Ms Simpson said people who needed to access syringes were being treated with far more openness and respect than they were many years ago, which often marginalised them and made them reluctant to become part of a needle exchange program.
Ms Simpson said Orange was well-equipped with options for people to access syringes 24 hours a day through the machine mounted on the wall at the Kite Street Community Health Centre and services offered inside the centre.
“However, while Orange, Bathurst and Dubbo are well placed with options including face-to-face contact to request a syringe, many other areas in the region have not had the same options in the past,” she said.
Ms Simpson said the LHD undertook a study to determine how people in places like Lightning Ridge, for example, accessed a syringe.
“This was brought about after there was a real emergence of the use of crystal methamphetamine (ice),” she said.
“The idea of the study was to determine equality in access to the services.”
Ms Simpson said the results of the study and strategies used were presented to the Indigenous International Pre-Conference on HIV/AIDS in the lead-up to a conference being held in Melbourne.
Ms Simpson told the conference the LHD had developed different models for people to access syringes in a range of communities.
“One of the main barriers for people in a smaller community is anonymity if someone has to go in and ask for a syringe,”she said.
She said the development of new devices to sit externally on a building, which incorporated features making it impossible for children to access, had been a major step forward in the fight to improve health statistics.
Ms Simpson said the key to more people using the program was the number of options available for people to access syringes.
“I really feel the NSP connected to harm minimisation has been so successful because we have a dedicated group of clinicians who are working hard to ensure people who need to use the service are not marginalised and are treated with openness and respect,” she said.
No referral is necessary to be part of the NSP.

____________________

### Assigned task
Please list every town or city named in the syringe access article above.

____________________

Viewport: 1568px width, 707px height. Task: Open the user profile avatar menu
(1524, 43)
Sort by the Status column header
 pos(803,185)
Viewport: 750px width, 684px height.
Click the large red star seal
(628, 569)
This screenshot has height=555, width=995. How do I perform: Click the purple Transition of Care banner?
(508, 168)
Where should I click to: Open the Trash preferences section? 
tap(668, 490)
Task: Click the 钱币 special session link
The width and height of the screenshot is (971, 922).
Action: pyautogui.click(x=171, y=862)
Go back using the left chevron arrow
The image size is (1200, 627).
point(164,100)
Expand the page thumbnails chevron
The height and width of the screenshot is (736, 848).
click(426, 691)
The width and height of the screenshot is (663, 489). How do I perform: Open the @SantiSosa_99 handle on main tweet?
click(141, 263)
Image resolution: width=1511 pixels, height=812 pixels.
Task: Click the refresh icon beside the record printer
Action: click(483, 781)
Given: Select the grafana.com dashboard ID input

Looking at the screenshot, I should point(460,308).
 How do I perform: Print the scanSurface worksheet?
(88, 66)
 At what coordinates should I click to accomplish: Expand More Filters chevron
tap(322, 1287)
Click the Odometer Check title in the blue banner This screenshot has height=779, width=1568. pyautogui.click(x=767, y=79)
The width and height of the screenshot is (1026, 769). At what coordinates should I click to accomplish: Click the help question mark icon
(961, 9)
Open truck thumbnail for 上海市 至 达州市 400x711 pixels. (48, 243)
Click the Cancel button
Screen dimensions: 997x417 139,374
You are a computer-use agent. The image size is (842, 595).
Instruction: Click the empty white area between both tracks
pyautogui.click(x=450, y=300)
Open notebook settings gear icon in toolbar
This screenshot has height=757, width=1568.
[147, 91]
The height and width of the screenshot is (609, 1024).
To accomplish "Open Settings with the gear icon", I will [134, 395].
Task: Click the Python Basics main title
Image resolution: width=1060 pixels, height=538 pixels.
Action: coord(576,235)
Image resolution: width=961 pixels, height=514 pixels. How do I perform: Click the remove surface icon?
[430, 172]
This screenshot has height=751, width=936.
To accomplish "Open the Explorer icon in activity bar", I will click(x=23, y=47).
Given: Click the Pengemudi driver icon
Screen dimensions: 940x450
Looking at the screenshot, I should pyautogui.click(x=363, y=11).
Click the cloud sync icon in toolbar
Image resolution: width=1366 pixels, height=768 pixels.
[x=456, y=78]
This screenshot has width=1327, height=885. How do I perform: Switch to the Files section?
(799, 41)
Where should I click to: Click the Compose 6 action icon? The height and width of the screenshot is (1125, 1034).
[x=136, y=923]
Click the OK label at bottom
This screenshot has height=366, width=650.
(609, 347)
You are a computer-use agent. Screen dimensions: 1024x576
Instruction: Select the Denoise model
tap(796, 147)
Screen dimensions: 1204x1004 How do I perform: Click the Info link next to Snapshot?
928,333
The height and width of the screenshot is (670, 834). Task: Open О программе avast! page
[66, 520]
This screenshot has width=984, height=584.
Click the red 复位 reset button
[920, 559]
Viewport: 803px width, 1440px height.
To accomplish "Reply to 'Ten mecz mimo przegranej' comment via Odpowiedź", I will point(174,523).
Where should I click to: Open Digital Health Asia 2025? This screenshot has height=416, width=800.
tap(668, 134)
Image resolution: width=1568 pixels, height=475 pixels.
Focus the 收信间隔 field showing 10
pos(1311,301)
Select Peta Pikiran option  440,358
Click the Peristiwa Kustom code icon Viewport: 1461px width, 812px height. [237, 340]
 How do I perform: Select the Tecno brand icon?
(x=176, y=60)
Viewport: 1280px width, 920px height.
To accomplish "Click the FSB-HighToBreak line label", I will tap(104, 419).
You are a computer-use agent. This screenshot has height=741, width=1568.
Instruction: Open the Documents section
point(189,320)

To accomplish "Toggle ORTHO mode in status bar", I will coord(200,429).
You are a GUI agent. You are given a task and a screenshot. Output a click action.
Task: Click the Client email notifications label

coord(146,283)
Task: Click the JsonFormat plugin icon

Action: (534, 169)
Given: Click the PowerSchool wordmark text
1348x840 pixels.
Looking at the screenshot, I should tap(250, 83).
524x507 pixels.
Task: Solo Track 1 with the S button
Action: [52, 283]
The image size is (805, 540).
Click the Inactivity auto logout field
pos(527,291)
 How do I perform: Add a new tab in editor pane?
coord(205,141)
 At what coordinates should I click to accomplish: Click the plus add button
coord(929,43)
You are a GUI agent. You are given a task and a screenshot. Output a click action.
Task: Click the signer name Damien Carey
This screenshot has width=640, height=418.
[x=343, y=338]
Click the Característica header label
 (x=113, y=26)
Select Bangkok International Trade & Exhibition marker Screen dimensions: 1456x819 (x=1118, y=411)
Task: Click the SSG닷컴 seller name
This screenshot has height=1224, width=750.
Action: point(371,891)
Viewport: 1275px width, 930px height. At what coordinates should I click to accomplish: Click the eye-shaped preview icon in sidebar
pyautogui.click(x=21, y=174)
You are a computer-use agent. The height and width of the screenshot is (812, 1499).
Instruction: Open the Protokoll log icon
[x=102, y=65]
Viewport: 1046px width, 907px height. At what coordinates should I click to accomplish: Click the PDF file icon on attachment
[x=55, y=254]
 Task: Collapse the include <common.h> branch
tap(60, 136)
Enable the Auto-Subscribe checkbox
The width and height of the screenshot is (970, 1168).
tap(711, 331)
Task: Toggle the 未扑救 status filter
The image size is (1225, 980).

____________________

### Output below
Orange, Bathurst, Dubbo, Lightning Ridge, Melbourne